Concern for the environment and the related subject of global warming were ranked 16th and 20th respectively out of 20 issues. Pew’s analysis notes that public concern for environmental issues is very volatile, rising and falling based on matters such as the economy and foreign policy.
The message for machine builders is clear. Sustainable competitive advantage is based on delivering real cost and performance benefits. Coloring these benefits green can only help, but trying to sell green as an extra cost item just won’t work. The public won’t buy it, and machine builders cannot buck public opinion and succeed.

Another machine builder cautions against green hype. “We don’t see anything applicable to our machines as green, and using such a term would be nothing more than a marketing ploy with little if any real meaning,” says Leon Drake, chief engineer at Dynatorch, a manufacturer of CNC plasma cutting machines in Paducah, Ky.

Most everyone we spoke with agreed that green won’t sell machines unless it’s accompanied by real cost or performance improvements. But it turns out that many cost/performance advancements are green-related and have been spurred by the environmental movement.

Cost and performance improvements tinged with green are in big demand and don’t go in and out of fashion. Perhaps the leading way to go green, improve machine performance and cut machine operating costs is to cut energy use.

Green Starts With Energy Savings

Even when it costs more to make an energy-efficient machine, operating savings can offset the expense. Touting a machine’s energy efficiency as a green benefit can provide a competitive advantage.

“Green for us mainly means making more energy-efficient machines to reduce energy consumption by our customers,” explains Klocke of GLV. “Toward that end, we always try to have the low-energy state be the safe and default state for our machines. Another way to save energy is to reduce the time to switch a machine completely off and then on again.”

Partner Pak in Huntington Beach, Calif., manufactures machines to seal clamshell packages using UV adhesive technology. It also designs custom packing machinery with SCARA robots to pick and place products or dispense adhesive. By using a different sealing technology than its competitors, Partner Pack says it achieves a quantum leap in energy savings. “Our UV sealing method allows a packaging line to be fully automated and only uses about 10% of the energy of more traditional sealing methods such as RF or sonic,” claims Helcio Trindade, vice president of engineering at Partner Pak. “We have been able to capitalize on our energy savings as part of sustainability initiatives endorsed by Wal-Mart, Costco and other major retailers. These firms and some of our other larger customers are buying machines from us because our entire packaging process is green.”
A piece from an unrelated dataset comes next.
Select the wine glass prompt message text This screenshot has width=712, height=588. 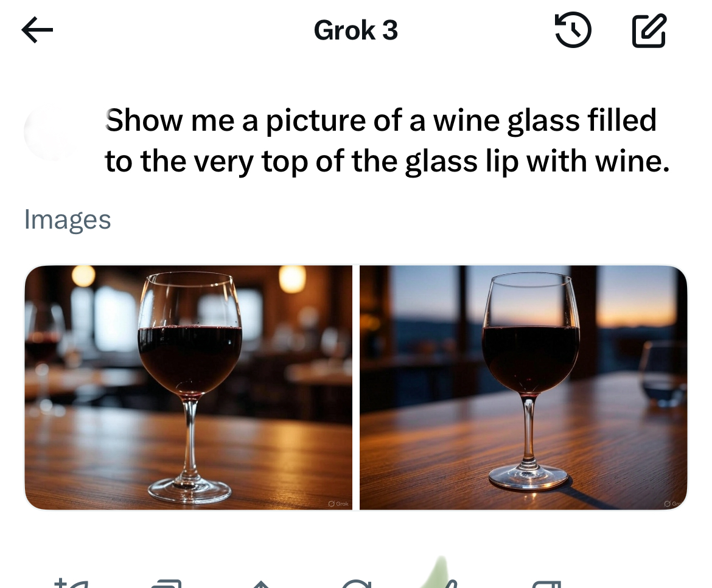[x=386, y=140]
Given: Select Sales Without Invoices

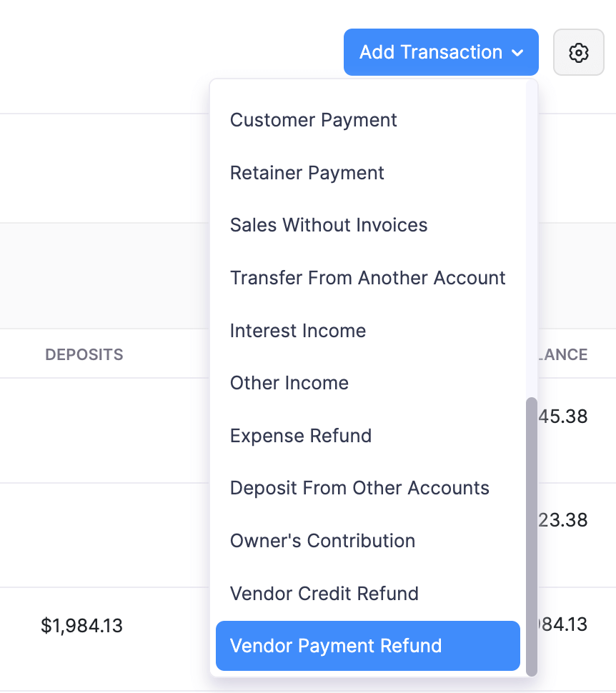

Building a green machine doesn’t cost more, says Trindade, and “it gives our sales force one more tool to sell against the competition. If a machine is designed to use less energy, the electric components from motors to wiring to cabinets can be sized smaller and less expensive.”

Cut Waste

Cutting waste is a great way to go green while saving big bucks for OEM customers. “The biggest environmental payoff in packaging comes not from eco-design of the machine, but from reduction in packaging materials,” says Jarrett Campbell, segment marketing manager for packaging machinery at Schneider Electric.